There are correlations between histological invasiveness and DCN content?  Could you explain a greater content of DCN in the peripheral part of the tumor?  Did you find correlations with immunological cellular reaction to the CRC?

 

Author Response

There are correlations between histological invasiveness and DCN content? Could you explain a greater content of DCN in the peripheral part of the tumor?  Did you find correlations with immunological cellular reaction to the CRC?

There are several studies reporting on immunohistochemical analysis of decorin. The expression of decorin was shown to be present in stromal cells, the expression being the strongest in healthy mucosa and the lowest in carcinomas (1, 2, 3). However, our immunohistochemical analysis also showed that expression of decorin is present in stromal cells, but is higher in carcinoma. According to the available literature and our analysis, there is no expression of decorin in tumour cells and we did not find any differences in immunohistochemical staining between central parts of the tumour and invasive front (4).

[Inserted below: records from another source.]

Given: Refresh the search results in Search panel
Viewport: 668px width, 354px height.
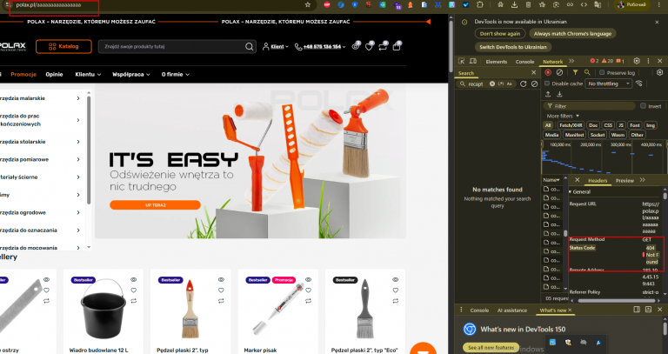Looking at the screenshot, I should pyautogui.click(x=523, y=83).
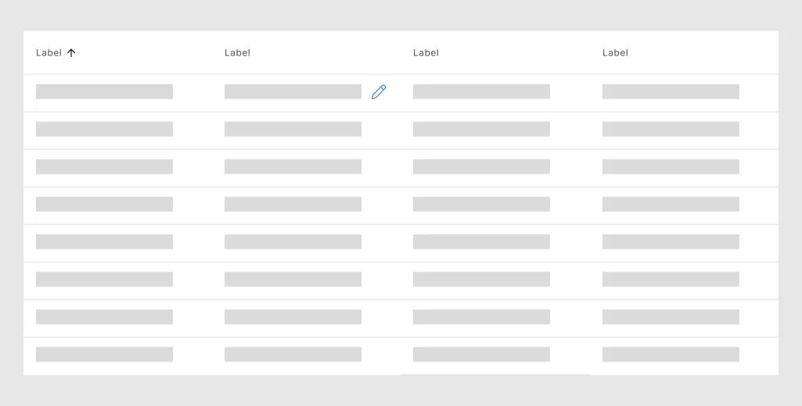Select the last row's first column cell
Image resolution: width=802 pixels, height=406 pixels.
104,354
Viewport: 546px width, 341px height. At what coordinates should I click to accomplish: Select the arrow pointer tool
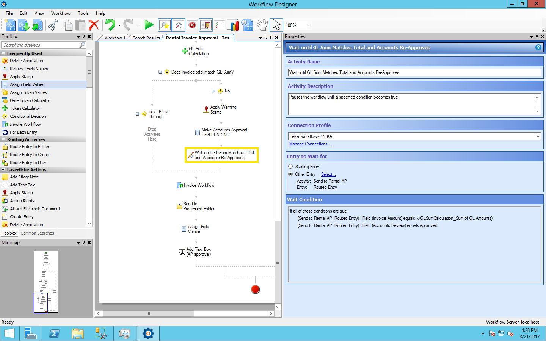(276, 25)
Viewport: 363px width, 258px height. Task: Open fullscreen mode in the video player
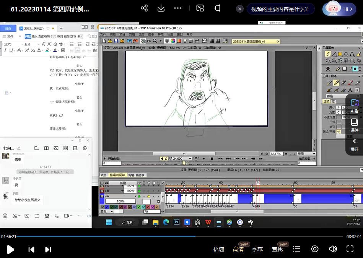coord(350,249)
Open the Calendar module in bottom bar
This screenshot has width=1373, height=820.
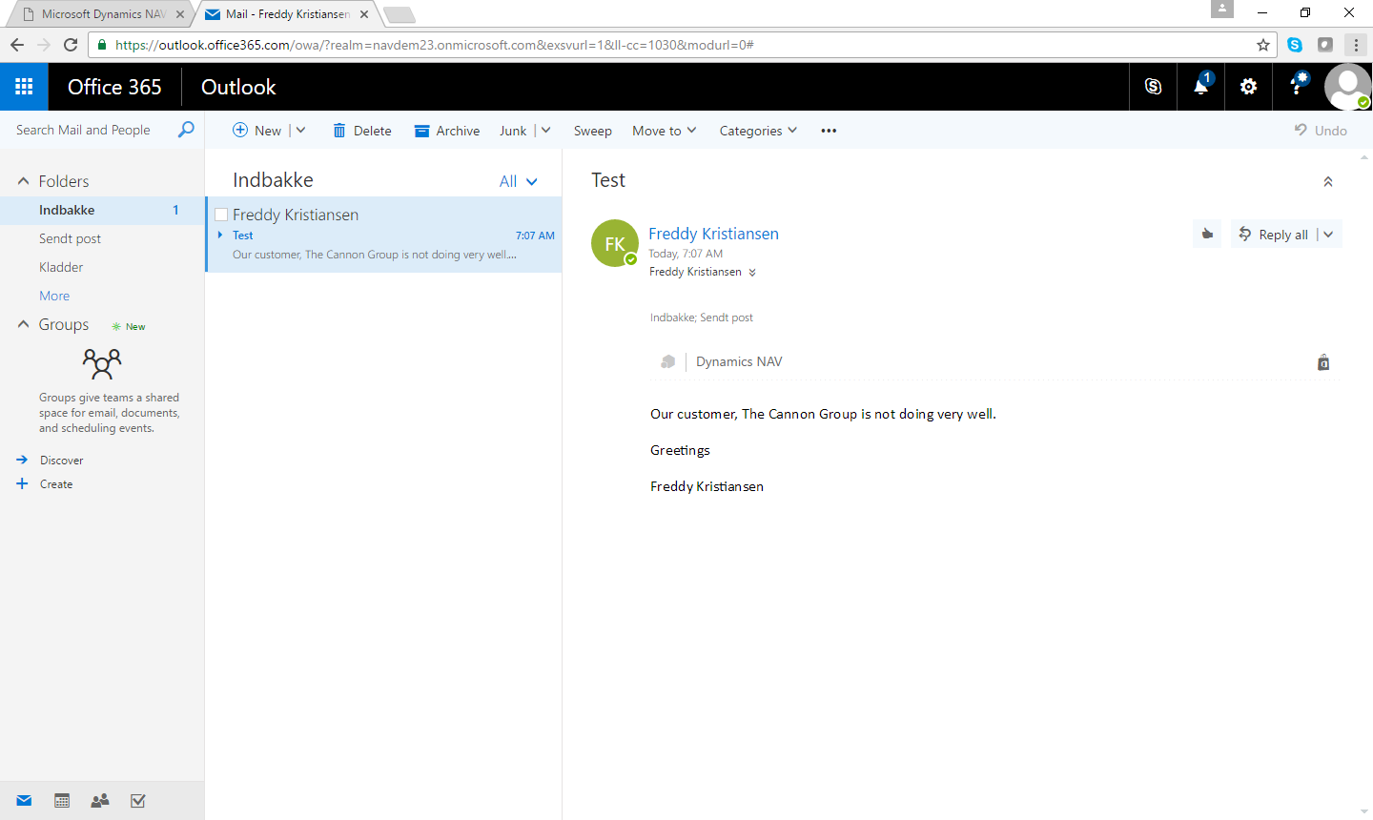tap(62, 801)
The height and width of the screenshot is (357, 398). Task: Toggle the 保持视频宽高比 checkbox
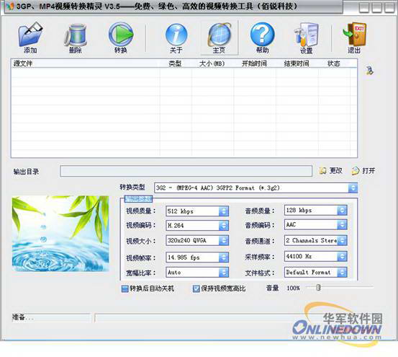[196, 288]
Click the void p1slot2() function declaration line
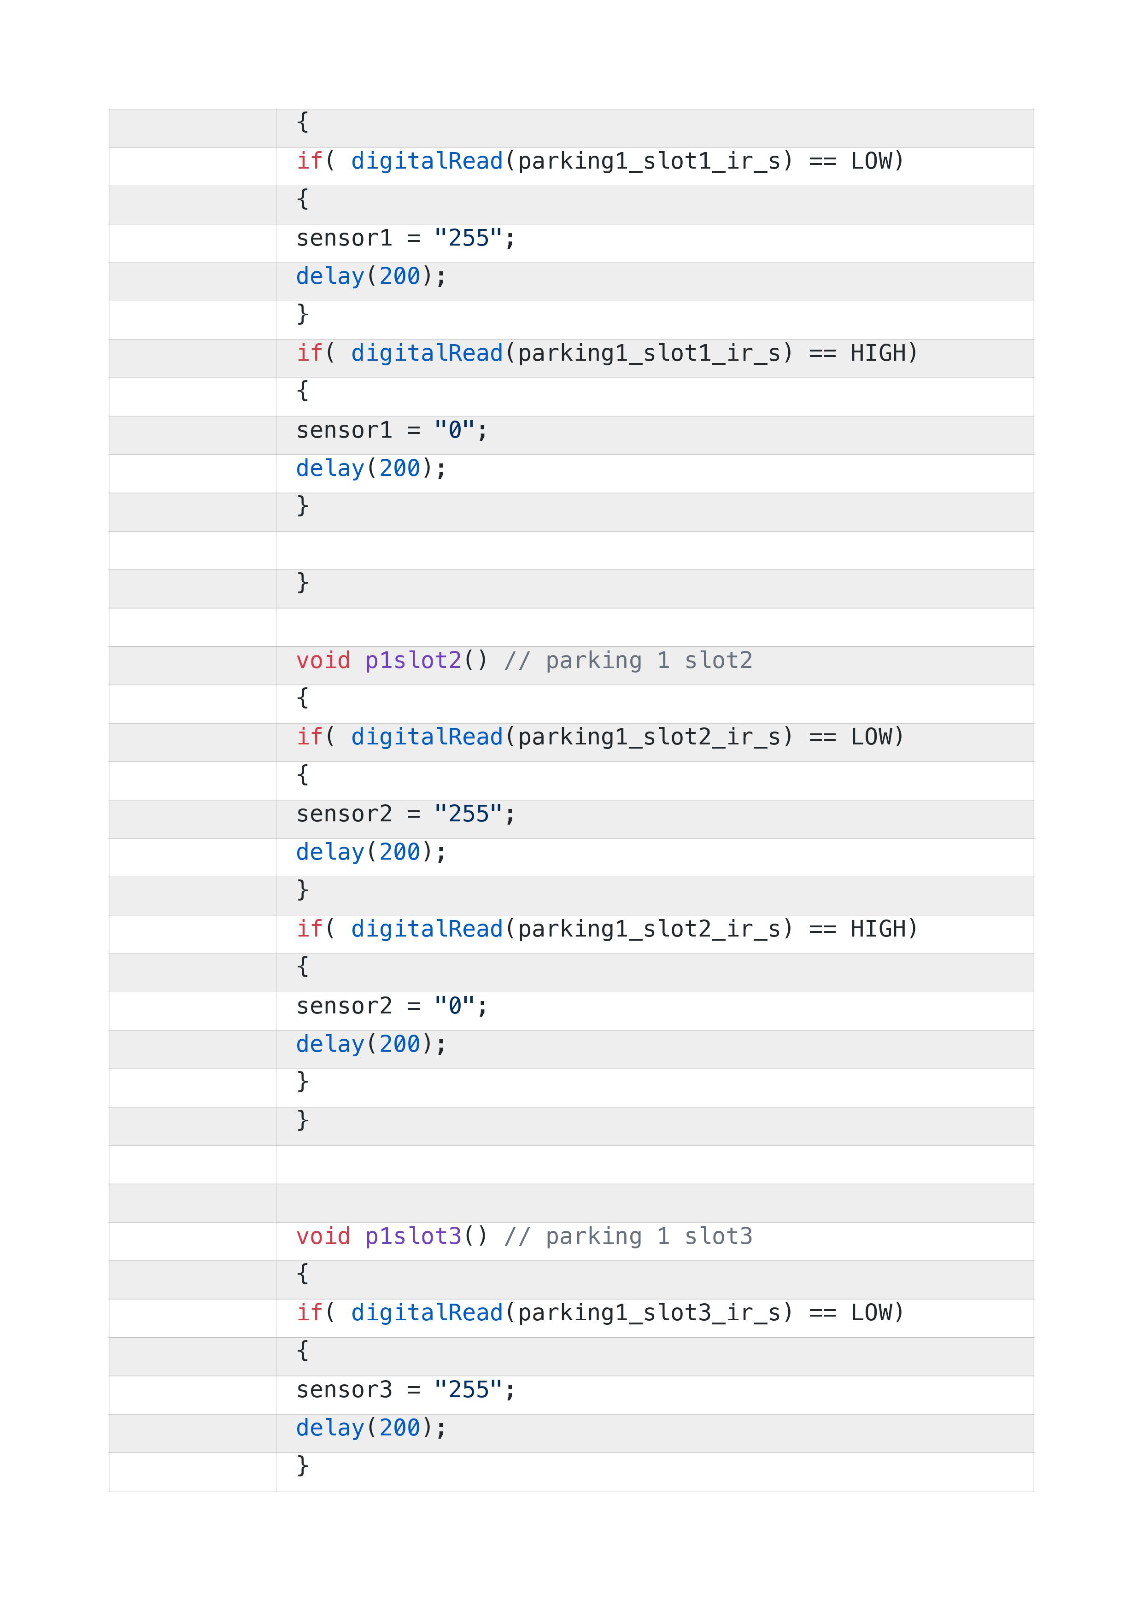 click(x=524, y=660)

Our previous study showed that in contrast to immunohistochemical expression of decorin, the expression of the decorin gene showed higher expression at the invasive front when compared to the central part. Moreover, a detailed analysis of expression in CRC showed that expression of decorin was upregulated at the invasive front of the tumour compared with the central parts in the CRC with lymph node metastasis, whereas in the CRC without lymph node metastasis, expression at the invasive front was similar to the central parts. The difference in expression was not significant (4). To the best of our knowledge there was no study conducted on CRC or other carcinomas studying the heterogeneity of decorin expression in cancer.

We further observed that decorin was significantly downregulated in CRC with lymph node metastasis compared to CRC without lymph node metastasis (4).

Transcription and translation of gene DCN is present in fibroblast, endothelial cells and smooth-muscle cells (5). Decorin is widely accepted as regulator of collagen fibrilogenesis (1, 3), but also contribute to migration, proliferation, apoptosis and differentiation (6). Decorin binds growth factors such as TGF-b, and inhibits tyrosine kinase receptors such as EGFR, IGF in MET (5, 7). Binding complex decorin-TGF-beta reduces effect of TGF-beta and consequently the amount of fibrotic tissue. Decorin is believed to be one of the regulators of the synthesis of the ECM components, inhibitor of the maturation of the collagen I, it contributes to the expression of collagenase and consequently to the proliferation of vasculature (8).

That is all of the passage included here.